Dziś wróciłam chyba do swojej formy, czułam głębię stanu, ale byłam go świadoma. Ja namolna babka znowu zaczęłam molestować Berniego o zdrowie Sylwestra. Mały bez sił leżał na łóżku, pokryty wrzodami, które wyglądały jak mini wulkany z których sączyła się krew  usiane jeden obok drugiego. Zapędziłam Berniego do niego, ale on odpowiedział:

Nic nie mogę zrobić....

Był stanowczy i nie chciał podjąć się leczenia.

Idź do duchowego przewodnika, tu trzeba większej siły.

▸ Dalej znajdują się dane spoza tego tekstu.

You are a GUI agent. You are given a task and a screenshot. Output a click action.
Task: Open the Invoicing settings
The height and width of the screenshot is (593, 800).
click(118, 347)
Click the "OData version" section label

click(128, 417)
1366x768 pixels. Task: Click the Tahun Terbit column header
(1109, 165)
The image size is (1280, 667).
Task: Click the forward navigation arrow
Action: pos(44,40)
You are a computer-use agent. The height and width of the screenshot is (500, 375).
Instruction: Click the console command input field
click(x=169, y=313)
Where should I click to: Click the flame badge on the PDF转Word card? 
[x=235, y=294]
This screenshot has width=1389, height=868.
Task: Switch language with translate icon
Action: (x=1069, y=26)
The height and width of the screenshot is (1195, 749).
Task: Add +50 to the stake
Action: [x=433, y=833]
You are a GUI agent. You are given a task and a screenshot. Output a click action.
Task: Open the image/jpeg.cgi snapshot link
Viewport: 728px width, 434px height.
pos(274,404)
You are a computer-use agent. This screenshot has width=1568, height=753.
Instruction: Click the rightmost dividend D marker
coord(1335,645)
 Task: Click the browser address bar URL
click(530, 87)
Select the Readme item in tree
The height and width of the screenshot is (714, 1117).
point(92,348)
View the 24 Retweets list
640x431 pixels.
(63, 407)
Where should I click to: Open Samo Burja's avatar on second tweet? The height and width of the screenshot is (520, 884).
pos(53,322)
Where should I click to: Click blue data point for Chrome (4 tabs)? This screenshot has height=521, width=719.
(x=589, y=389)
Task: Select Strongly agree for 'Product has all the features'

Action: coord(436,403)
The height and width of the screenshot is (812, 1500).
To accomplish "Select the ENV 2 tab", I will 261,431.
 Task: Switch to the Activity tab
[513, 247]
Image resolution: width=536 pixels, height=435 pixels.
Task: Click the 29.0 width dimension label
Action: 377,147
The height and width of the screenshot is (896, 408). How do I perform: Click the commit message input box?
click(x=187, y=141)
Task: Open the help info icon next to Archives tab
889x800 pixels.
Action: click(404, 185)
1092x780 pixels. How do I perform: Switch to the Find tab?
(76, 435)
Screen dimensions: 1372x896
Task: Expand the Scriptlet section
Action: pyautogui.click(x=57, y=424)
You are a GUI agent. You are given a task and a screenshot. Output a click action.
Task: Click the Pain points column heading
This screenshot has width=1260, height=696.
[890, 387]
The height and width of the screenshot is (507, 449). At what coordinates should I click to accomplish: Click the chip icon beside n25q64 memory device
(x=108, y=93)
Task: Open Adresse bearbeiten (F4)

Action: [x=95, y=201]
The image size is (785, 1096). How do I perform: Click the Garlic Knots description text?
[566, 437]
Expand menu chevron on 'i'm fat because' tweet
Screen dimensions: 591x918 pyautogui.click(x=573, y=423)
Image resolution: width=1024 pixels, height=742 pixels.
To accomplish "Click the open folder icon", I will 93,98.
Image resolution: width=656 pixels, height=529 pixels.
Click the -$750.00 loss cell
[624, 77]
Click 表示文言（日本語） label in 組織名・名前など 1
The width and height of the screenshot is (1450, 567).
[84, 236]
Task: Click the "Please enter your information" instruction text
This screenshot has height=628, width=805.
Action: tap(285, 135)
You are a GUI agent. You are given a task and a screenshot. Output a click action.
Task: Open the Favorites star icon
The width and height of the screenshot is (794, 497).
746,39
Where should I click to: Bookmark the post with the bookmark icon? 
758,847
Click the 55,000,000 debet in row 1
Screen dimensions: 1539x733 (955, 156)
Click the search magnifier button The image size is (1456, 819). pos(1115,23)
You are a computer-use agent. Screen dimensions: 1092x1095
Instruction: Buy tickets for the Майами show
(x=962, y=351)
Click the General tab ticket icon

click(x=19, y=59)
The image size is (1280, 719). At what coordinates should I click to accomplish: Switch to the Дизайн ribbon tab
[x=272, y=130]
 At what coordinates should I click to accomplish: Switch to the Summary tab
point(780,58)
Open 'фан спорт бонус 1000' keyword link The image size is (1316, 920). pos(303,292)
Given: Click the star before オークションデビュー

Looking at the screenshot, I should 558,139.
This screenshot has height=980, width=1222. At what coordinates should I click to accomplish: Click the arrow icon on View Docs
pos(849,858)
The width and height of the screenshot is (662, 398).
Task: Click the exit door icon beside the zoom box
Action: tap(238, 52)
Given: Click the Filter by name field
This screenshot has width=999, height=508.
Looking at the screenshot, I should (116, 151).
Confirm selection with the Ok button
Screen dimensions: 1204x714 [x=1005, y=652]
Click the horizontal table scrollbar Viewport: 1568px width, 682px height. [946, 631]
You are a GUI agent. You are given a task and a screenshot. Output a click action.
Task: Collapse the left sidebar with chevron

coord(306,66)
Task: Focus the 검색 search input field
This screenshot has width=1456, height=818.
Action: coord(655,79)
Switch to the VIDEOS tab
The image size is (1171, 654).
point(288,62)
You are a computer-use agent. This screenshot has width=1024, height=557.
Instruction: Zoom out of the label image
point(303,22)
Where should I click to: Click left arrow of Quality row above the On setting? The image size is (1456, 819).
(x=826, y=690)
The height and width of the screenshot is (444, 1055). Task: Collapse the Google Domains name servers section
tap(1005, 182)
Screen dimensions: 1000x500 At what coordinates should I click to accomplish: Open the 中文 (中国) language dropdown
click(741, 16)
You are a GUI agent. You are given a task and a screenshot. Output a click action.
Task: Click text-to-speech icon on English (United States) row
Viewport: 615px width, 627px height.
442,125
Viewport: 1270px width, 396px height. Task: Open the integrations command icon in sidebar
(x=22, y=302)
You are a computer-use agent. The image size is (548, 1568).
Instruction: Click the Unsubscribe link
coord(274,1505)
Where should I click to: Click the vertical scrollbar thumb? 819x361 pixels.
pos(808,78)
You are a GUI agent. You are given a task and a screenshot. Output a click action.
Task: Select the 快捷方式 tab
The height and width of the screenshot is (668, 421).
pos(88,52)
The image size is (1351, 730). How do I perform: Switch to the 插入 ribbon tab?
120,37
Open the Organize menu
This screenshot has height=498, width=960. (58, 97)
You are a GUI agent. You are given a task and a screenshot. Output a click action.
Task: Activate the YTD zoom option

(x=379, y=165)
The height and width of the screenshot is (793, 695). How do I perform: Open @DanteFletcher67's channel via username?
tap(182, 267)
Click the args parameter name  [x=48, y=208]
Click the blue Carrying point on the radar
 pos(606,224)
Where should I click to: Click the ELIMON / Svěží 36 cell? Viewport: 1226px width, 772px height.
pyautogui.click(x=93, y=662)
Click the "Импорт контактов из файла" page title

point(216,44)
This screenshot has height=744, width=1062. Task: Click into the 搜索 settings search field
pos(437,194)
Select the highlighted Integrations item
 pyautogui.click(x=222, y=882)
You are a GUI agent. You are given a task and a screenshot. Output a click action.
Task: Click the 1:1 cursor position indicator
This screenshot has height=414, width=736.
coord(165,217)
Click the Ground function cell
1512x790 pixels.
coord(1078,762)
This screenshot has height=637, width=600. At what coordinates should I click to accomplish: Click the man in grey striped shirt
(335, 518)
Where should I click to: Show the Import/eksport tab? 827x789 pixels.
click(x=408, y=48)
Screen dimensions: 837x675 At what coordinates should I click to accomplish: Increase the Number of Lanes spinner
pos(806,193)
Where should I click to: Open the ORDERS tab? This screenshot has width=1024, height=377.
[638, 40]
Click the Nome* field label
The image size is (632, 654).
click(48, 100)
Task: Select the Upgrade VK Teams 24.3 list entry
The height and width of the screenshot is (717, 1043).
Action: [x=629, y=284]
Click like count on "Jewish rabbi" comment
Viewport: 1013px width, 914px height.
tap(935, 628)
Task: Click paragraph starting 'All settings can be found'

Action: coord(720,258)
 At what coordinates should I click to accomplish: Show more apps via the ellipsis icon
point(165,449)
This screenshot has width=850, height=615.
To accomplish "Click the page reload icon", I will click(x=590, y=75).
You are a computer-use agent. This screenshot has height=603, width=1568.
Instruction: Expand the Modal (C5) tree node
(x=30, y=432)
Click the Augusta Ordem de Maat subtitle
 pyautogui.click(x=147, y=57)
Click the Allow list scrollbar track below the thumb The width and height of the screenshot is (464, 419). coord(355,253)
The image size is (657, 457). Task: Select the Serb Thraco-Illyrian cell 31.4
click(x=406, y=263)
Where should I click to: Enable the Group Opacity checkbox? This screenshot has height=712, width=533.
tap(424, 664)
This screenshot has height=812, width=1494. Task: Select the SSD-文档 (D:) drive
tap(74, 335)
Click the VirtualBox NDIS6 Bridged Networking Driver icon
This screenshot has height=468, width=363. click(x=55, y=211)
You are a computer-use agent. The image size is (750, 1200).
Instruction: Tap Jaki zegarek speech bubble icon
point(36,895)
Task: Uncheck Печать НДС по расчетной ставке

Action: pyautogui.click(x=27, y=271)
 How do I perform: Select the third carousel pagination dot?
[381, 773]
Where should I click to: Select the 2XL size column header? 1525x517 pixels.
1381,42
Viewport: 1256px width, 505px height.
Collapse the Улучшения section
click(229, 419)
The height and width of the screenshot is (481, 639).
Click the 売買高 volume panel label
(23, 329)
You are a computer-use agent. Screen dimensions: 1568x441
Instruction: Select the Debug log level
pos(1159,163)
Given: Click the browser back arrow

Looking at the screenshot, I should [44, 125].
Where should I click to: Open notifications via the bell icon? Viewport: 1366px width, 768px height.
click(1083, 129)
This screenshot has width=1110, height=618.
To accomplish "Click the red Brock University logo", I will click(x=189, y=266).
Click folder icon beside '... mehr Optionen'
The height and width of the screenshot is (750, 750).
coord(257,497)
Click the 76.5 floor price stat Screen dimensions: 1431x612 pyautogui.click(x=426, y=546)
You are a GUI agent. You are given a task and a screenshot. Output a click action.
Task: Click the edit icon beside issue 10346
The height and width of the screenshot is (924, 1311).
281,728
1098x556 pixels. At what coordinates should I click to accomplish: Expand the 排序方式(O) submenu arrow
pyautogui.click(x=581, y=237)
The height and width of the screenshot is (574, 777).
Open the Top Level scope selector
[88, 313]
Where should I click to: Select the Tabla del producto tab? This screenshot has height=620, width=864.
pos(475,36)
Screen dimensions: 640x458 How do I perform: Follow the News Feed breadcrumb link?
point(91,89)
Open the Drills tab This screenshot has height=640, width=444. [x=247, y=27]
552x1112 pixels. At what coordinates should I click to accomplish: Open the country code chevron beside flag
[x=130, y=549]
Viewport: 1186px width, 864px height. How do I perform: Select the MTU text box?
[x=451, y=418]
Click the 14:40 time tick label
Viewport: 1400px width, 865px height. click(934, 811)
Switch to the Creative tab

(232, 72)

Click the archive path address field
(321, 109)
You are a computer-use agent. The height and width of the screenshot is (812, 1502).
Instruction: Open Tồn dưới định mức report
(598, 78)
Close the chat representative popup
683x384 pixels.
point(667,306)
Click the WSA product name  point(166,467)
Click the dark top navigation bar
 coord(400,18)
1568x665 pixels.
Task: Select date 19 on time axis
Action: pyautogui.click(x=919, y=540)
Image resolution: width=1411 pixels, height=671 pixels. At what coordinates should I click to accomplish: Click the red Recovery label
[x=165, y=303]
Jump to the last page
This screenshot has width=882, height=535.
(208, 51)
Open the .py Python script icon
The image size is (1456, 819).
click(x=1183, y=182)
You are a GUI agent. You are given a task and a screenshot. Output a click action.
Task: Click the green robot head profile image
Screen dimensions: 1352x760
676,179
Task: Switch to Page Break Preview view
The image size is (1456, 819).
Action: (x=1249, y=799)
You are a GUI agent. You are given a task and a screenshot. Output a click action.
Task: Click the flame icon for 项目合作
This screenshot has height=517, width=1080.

Zawiozłam małego na Plażę Czasu. Emo czekał na mnie. Tłumaczyłam mu, że on musi żyć , ma całe życie przed sobą. Emo nic nie odpowiedział, ściągnął z pleców białe okrycie

Święta peleryna .... - pomyślałam

Nakrył małego od szyi po stopy. W tym momencie scena jakby się zatrzymała. Staliśmy w milczeniu bez wymiany myśli. Mimo że próbowałam odchylić tą pelerynę , wzywać jakieś uzdrawiające siły , nic nie mogłam zrobić. Tak trwaliśmy obok łóżka, czekając...czekając....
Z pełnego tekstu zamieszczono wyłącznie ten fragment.